Before his army of England quitted its old quarters on the coast, the officers and men often felt the effects of his ungovernable temper.  When several regiments of grenadiers, of the division of Oudinot, were defiling before him on the 25th of last month, he frequently and severely, though without cause, reprobated their manner of marching, and once rode up to Captain Fournois, pushed him forwards with the point of a small cane, calling out, “Sacre Dieu!  Advance; you walk like a turkey.”  In the first moment of indignation, the captain, striking at the cane with his sword, made a push, or a gesture, as if threatening the person of Bonaparte, who called out to his aide-de-camp, Savary: 

“Disarm the villain, and arrest him!”

“It is unnecessary,” the captain replied, “I have served a tyrant, and merit my fate!” So saying, he passed his sword through his heart.

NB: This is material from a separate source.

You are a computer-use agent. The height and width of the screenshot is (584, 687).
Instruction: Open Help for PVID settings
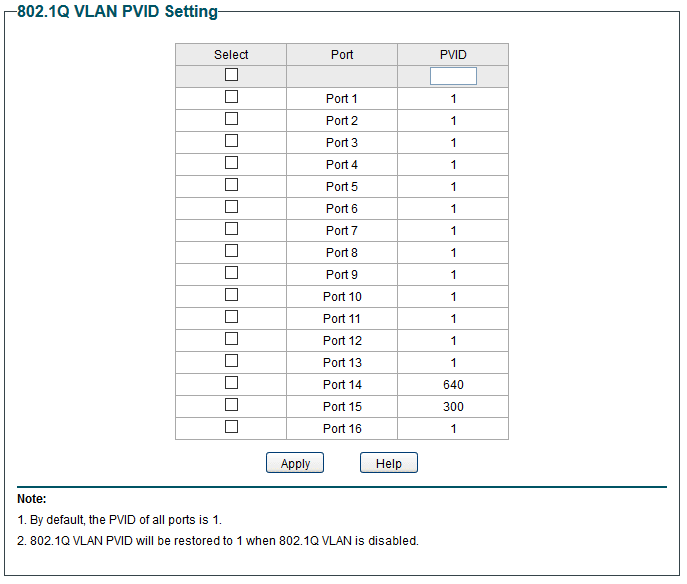(x=388, y=463)
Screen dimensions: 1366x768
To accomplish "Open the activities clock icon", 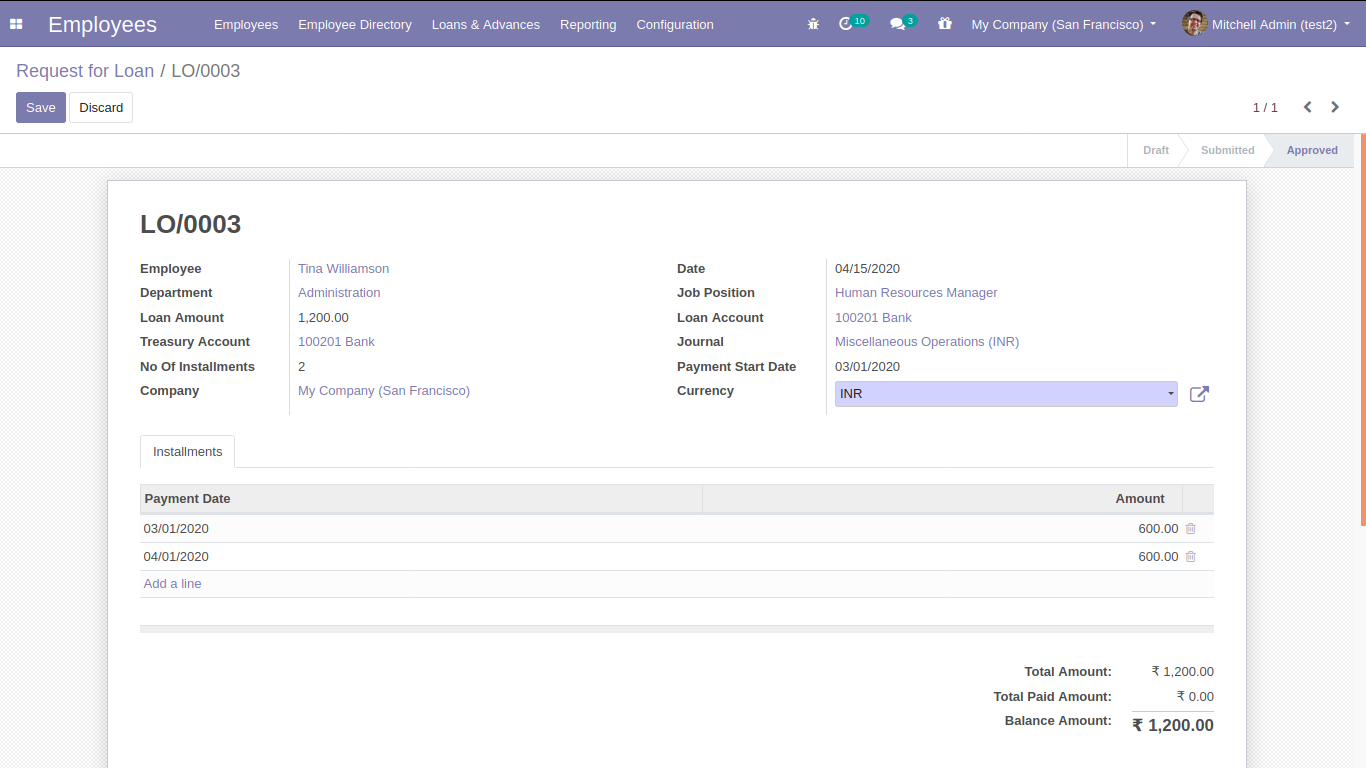I will click(x=846, y=24).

His whole company stopped instantly, as at a word of command, and a general murmur was heard.

“Lay down your arms, and march out of the file instantly,” commanded Bonaparte, “or you shall be cut down for your mutiny by my guides.”

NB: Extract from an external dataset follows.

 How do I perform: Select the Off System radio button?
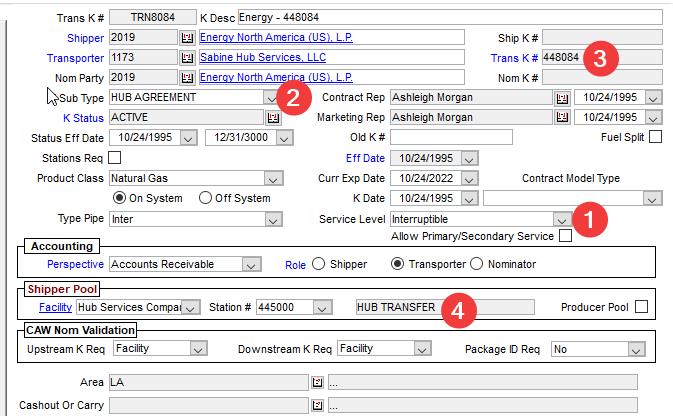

They hesitated for a moment, but the guides advancing to surround them, they obeyed, and were disarmed.  On the following afternoon, by a special military commission, each tenth man was condemned to be shot; but Bonaparte pardoned them upon condition of serving for life in the colonies; and the whole company was ordered to the colonial depots.  The widow and five children of Captain Fournois the next morning threw themselves at the Emperor’s feet, presenting a petition, in which they stated that the pay of the captain had been their only support.

“Well,” replied Bonaparte to the kneeling petitioners, “Fournois was both a fool and a traitor; but, nevertheless, I will take care of you.”  Indeed, they have been so well taken care of that nobody knows what has become of them.

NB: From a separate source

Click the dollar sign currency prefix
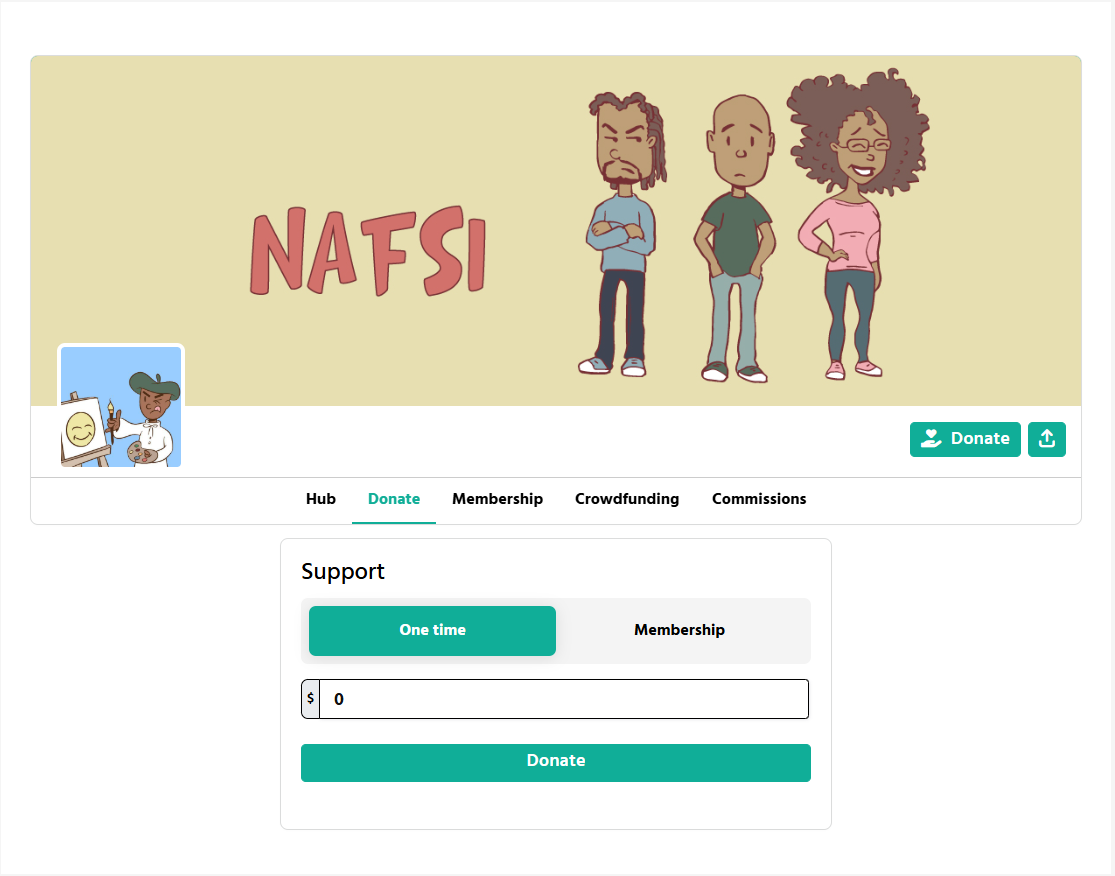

I am almost certain that I am not telling you what you did not know beforehand in informing you that the spirit of our troops is greatly different from that of the Germans, and even from that of your own country.  Every, one of our soldiers would prefer being shot to being beaten or caned.  Flogging, with us, is out of the question.  It may, perhaps, be national vanity, but I am doubtful whether any other army is, or can be, governed, with regard to discipline, in a less violent and more delicate manner, and, nevertheless, be kept in subordination, and perform the most brilliant exploits.  Remember, I speak of our spirit of subordination and discipline, and not of our character as citizens, as patriots, or as subjects.  I have often hinted it, but I believe I have not explained myself so fully before; but my firm opinion and persuasion is that, with regard to our loyalty, our duty, and our moral and political principles, another equally inconsistent and despicable people does not exist in the universe.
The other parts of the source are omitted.